Resolve to never miss the human element. Resolve to call attention to it. Resolve to not let yourself be brainwashed otherwise: not by politicians, nor your peer group, nor by the powerful, nor news and media, nor even your theology! Hasn’t 2017 taught us something about this smell test?

If it seems dehumanizing, it probably is. If life or lives are lost, we must first be sobered. Lets retrain ourselves to see the world this way.

John Donne had it right:

Each man’s death diminishes me,
For I am involved in mankind.
Therefore, send not to know
For whom the bell tolls,
It tolls for thee.

When Moses turned aside to see the Burning Bush, he was instructed to take off his shoes, “for the place on which you are standing is holy ground.”

We are told again and again in Scripture that every human is made in God’s image—no exceptions! Our interactions with humans are, therefore, always holy ground. As holy as it gets! To damage this through violence, neglect or callous indifference is to disgrace their Maker.

So lets learn how and when to take off our shoes, shall we? (Hint: it’s more often than you think.)

4 | UNDERSTANDING OVER ENTRENCHEMENT

A byproduct of what I’ve been saying is that we must place greater value on understanding than entrenchment. How long have you lived on the earth? How varied and comprehensive are your experiences? Isn’t it arrogant to think you have nothing to learn from those who have lived entirely different lives?
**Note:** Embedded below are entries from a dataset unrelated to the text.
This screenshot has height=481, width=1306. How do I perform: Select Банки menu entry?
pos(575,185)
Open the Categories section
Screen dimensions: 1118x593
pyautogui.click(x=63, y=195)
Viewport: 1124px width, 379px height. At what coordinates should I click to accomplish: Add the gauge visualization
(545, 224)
The human soul atrophies when it ceases to absorb and integrate new information. It also atrophies when it can no longer extend itself empathetically toward another.
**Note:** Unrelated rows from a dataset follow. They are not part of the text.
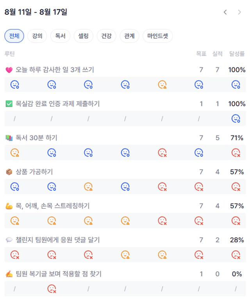Switch to the 강의 category tab
Screen dimensions: 250x299
click(37, 36)
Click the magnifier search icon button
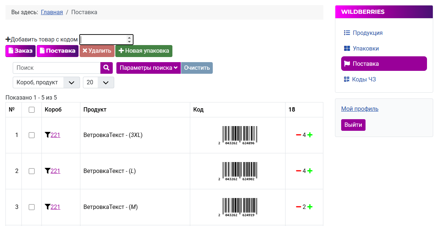The image size is (439, 226). click(x=106, y=68)
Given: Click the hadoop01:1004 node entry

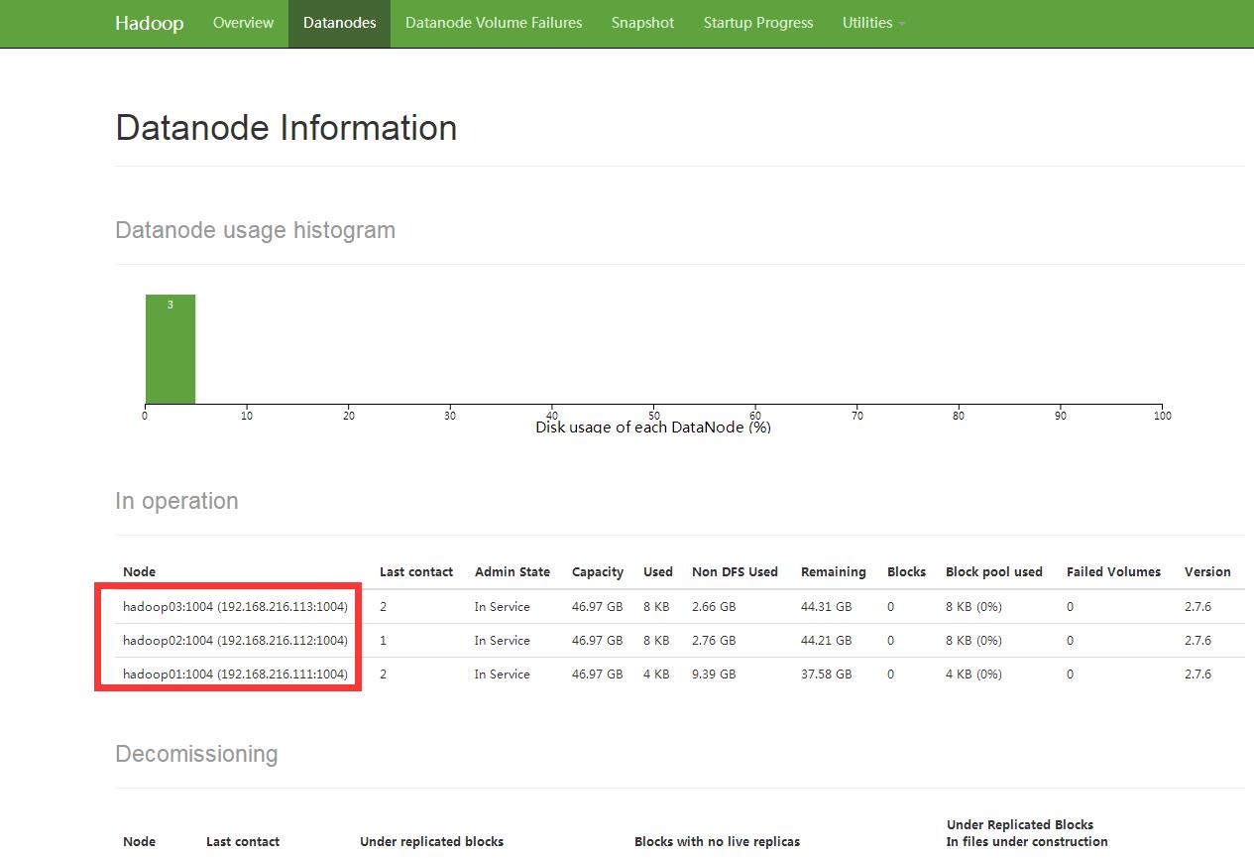Looking at the screenshot, I should [x=235, y=674].
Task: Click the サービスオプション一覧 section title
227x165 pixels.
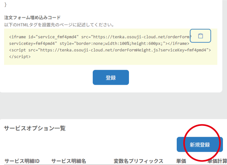Action: tap(34, 128)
Let’s resolve to be people who grow and evolve and benefit from the histories and perspectives of others, especially those unlike us. It will do you so good in 2018 to have your narrative upended here and there! Maybe you’ll upend someone else’s—kindly! (An aside, you will probably upend the perceptions of others most by being this kind of person; so accustomed we’ve all become to the recalcitrance of all we encounter.)

Be curious. Be playful. Admit ignorance. Get recommendations and council. Expose yourself to new voices. By doing so, you yourself will grow, and you will grow out into the world around you like the living organism you are!
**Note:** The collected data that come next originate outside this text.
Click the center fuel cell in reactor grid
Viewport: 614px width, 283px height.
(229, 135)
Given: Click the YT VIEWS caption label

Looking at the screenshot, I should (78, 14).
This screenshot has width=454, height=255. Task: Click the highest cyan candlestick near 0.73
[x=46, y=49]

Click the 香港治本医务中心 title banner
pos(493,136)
Do you know how many people I talk with on a daily basis who are utterly incapable of asking a question? It’s astounding! It’s no wonder our world is in such bad shape.

Abraham Lincoln once said of an irritating associate,

I don’t like that man.
I must get to know him better.

5 | LISTENING OVER TALKING

Part of the previous point is that we must re-learn listening and unlearn babble (Babel?). Too many of us talk at others. It is an iteration of conversation requiring only one sentient being! (That is to say, it’s just “versation”; devoid of any with-ness!)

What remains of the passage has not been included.